Um hotel no Centro de Blumenau e uma pedreira às margens da BR-470, em Gaspar, aparecem citados como pontos de encontro de reuniões secretas, em uma investigação do MPSC (Ministério Público de Santa Catarina) sobre um suposto esquema milionário envolvendo fraude em licitações, divisão de obras públicas e pagamento de propina de um cartel de obras.
As informações constam em uma decisão da Vara Estadual de Organizações Criminosas, que autorizou medidas cautelares em investigação conduzida pelo Gaeco (Grupo de Atuação Especial de Combate às Organizações Criminosas).
O processo apura suspeitas de corrupção, organização criminosa, lavagem de dinheiro e direcionamento de contratos públicos ligados à prefeitura de Blumenau.
Reuniões secretas
Segundo o documento da Operação Ponto Final, empresários e servidores públicos investigados teriam feito encontros reservados em diferentes locais para tratar de obras públicas e acordos relacionados a licitações.
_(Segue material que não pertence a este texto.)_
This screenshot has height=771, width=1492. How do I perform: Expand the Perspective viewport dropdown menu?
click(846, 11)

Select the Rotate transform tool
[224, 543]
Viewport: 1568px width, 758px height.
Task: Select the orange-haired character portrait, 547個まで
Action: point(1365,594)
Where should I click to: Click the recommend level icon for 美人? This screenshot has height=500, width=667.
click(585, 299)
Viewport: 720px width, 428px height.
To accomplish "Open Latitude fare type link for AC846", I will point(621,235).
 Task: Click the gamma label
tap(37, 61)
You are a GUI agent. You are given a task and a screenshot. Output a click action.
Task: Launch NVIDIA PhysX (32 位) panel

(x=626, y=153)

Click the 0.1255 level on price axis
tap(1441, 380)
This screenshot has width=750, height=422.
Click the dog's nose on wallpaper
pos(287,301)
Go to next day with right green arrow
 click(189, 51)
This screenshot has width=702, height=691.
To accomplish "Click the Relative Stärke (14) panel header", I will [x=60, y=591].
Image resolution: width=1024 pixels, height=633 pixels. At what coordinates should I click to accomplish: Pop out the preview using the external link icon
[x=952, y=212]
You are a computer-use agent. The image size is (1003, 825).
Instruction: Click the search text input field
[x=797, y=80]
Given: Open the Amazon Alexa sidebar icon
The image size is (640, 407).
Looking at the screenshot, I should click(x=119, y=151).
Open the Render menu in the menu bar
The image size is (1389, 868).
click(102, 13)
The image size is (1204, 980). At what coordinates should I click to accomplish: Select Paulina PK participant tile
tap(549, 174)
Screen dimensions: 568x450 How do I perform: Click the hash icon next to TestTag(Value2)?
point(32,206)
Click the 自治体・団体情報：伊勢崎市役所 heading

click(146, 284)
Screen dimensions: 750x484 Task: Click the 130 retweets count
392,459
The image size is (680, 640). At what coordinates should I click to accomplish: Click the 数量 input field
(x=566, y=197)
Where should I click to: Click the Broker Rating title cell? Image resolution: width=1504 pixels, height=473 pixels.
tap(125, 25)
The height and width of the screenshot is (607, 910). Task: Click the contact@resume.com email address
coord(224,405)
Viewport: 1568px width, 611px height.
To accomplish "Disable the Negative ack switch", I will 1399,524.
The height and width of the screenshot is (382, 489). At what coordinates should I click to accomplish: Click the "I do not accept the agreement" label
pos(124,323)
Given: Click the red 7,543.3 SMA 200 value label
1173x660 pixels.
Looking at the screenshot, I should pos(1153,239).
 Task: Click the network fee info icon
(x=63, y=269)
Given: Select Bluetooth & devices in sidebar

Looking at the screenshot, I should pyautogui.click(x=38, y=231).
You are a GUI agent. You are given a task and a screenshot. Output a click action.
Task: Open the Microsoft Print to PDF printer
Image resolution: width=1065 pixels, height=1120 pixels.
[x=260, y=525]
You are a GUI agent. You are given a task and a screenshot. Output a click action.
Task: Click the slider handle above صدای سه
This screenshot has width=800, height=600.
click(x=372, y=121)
Entre os pontos citados está uma sala reservada de um hotel localizado na rua 7 de Setembro, no Centro de Blumenau.
A investigação também menciona reuniões em uma pedreira situada às margens da BR-470, em Gaspar. Conforme o relato incluído no processo, representantes de empresas se reuniriam no local para discutir previamente quais companhias venceriam determinadas licitações públicas.
Além dos encontros em hotel e pedreira, a investigação aponta que algumas reuniões também teriam ocorrido em sedes de empresas privadas. Um dos trechos do processo menciona encontros realizados no escritório de uma empresa de engenharia em Blumenau.
Ao longo das mais de 160 páginas da decisão, obtido pela equipe da NDTV Record, o Ministério Público pede busca e apreensão, quebra de sigilos, interceptações telefônicas, bloqueio de bens e outras medidas cautelares contra empresários e agentes públicos investigados.
O Gaeco (Grupo de Atuação Especial de Combate às Organizações Criminosas) cumpriu mandados de busca e apreensão em Blumenau e Indaial, no Médio Vale, e Rio do Sul, no Alto Vale, na manhã de quarta-feira (29), na operação que investiga um cartel entre empresários investigado por fraudar licitações públicas.
A investigação apura a prática de crimes contra a administração pública, relacionados aos crimes de associação criminosa, fraude a licitações em massa, corrupção ativa e passiva, tráfico de influência, falsidade ideológica e ainda sonegação fiscal.
As investigações teriam iniciado após dois empresários denunciarem o cartel, que é formado por servidores públicos de Blumenau e empresas da região. Dos 47 contratos que estão sendo investigados, 38 são da cidade.
O cartel teria movimentado mais de R$ 600 milhões em um esquema de crime organizado, lavagem de dinheiro e fraude. A maioria dos contratos envolve obras iniciadas entre 2021 e 2024, mas outros são prévios a esse período. Alguns ainda são vigentes e há uma decisão judicial tentando suspendê-los.